WHAT THIS TASK INVOLVES: Convert every line of the entries below into a Markdown table with the columns "Row" and "Line". Number the rows in order and skip blank lines.

EXTRACTED RECORDS:
---*---

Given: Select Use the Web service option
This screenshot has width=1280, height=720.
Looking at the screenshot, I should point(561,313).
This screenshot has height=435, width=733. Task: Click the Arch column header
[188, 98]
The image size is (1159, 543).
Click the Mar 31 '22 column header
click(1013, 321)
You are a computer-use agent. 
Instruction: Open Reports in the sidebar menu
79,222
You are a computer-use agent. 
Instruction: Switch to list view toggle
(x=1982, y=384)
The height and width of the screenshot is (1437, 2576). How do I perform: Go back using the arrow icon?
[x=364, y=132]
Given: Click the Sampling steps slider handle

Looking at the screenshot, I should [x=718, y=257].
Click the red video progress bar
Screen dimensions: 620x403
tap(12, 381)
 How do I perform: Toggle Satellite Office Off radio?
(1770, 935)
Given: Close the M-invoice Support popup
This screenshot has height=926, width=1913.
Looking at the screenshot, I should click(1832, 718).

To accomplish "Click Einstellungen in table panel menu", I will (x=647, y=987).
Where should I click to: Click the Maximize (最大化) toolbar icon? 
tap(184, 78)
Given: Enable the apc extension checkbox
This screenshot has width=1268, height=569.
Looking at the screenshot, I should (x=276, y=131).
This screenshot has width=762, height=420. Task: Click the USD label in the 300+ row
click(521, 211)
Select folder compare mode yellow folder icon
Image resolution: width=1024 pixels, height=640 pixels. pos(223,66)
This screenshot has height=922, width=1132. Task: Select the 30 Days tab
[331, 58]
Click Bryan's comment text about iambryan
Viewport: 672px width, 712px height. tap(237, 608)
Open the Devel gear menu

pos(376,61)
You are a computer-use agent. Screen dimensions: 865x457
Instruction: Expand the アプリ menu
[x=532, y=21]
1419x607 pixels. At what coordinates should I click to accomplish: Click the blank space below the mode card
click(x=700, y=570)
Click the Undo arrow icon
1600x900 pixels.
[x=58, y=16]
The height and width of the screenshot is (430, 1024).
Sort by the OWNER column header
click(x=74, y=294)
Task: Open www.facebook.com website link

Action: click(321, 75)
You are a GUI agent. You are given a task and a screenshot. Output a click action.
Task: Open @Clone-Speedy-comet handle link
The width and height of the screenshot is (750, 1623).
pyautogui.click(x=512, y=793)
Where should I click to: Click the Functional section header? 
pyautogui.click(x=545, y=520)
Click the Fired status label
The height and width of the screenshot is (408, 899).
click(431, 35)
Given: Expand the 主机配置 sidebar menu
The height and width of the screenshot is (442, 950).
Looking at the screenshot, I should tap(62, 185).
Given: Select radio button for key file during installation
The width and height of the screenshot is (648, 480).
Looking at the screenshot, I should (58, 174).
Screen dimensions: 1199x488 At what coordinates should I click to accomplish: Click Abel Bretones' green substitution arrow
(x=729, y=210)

---*---

THE ANSWER:
| Row | Line |
|---|---|
| 1 | Given: Select Use the Web service option |
| 2 | This screenshot has width=1280, height=720. |
| 3 | Looking at the screenshot, I should point(561,313). |
| 4 | This screenshot has height=435, width=733. Task: Click the Arch column header |
| 5 | [188, 98] |
| 6 | The image size is (1159, 543). |
| 7 | Click the Mar 31 '22 column header |
| 8 | click(1013, 321) |
| 9 | You are a computer-use agent.  |
| 10 | Instruction: Open Reports in the sidebar menu |
| 11 | 79,222 |
| 12 | You are a computer-use agent.  |
| 13 | Instruction: Switch to list view toggle |
| 14 | (x=1982, y=384) |
| 15 | The height and width of the screenshot is (1437, 2576). How do I perform: Go back using the arrow icon? |
| 16 | [x=364, y=132] |
| 17 | Given: Click the Sampling steps slider handle |
| 18 | Looking at the screenshot, I should [x=718, y=257]. |
| 19 | Click the red video progress bar |
| 20 | Screen dimensions: 620x403 |
| 21 | tap(12, 381) |
| 22 |  How do I perform: Toggle Satellite Office Off radio? |
| 23 | (1770, 935) |
| 24 | Given: Close the M-invoice Support popup |
| 25 | This screenshot has height=926, width=1913. |
| 26 | Looking at the screenshot, I should click(1832, 718). |
| 27 | To accomplish "Click Einstellungen in table panel menu", I will (x=647, y=987). |
| 28 | Where should I click to: Click the Maximize (最大化) toolbar icon?  |
| 29 | tap(184, 78) |
| 30 | Given: Enable the apc extension checkbox |
| 31 | This screenshot has width=1268, height=569. |
| 32 | Looking at the screenshot, I should (x=276, y=131). |
| 33 | This screenshot has width=762, height=420. Task: Click the USD label in the 300+ row |
| 34 | click(521, 211) |
| 35 | Select folder compare mode yellow folder icon |
| 36 | Image resolution: width=1024 pixels, height=640 pixels. pos(223,66) |
| 37 | This screenshot has height=922, width=1132. Task: Select the 30 Days tab |
| 38 | [331, 58] |
| 39 | Click Bryan's comment text about iambryan |
| 40 | Viewport: 672px width, 712px height. tap(237, 608) |
| 41 | Open the Devel gear menu |
| 42 | pos(376,61) |
| 43 | You are a computer-use agent. Screen dimensions: 865x457 |
| 44 | Instruction: Expand the アプリ menu |
| 45 | [x=532, y=21] |
| 46 | 1419x607 pixels. At what coordinates should I click to accomplish: Click the blank space below the mode card |
| 47 | click(x=700, y=570) |
| 48 | Click the Undo arrow icon |
| 49 | 1600x900 pixels. |
| 50 | [x=58, y=16] |
| 51 | The height and width of the screenshot is (430, 1024). |
| 52 | Sort by the OWNER column header |
| 53 | click(x=74, y=294) |
| 54 | Task: Open www.facebook.com website link |
| 55 | Action: click(321, 75) |
| 56 | You are a GUI agent. You are given a task and a screenshot. Output a click action. |
| 57 | Task: Open @Clone-Speedy-comet handle link |
| 58 | The width and height of the screenshot is (750, 1623). |
| 59 | pyautogui.click(x=512, y=793) |
| 60 | Where should I click to: Click the Functional section header?  |
| 61 | pyautogui.click(x=545, y=520) |
| 62 | Click the Fired status label |
| 63 | The height and width of the screenshot is (408, 899). |
| 64 | click(431, 35) |
| 65 | Given: Expand the 主机配置 sidebar menu |
| 66 | The height and width of the screenshot is (442, 950). |
| 67 | Looking at the screenshot, I should tap(62, 185). |
| 68 | Given: Select radio button for key file during installation |
| 69 | The width and height of the screenshot is (648, 480). |
| 70 | Looking at the screenshot, I should (58, 174). |
| 71 | Screen dimensions: 1199x488 At what coordinates should I click to accomplish: Click Abel Bretones' green substitution arrow |
| 72 | (x=729, y=210) |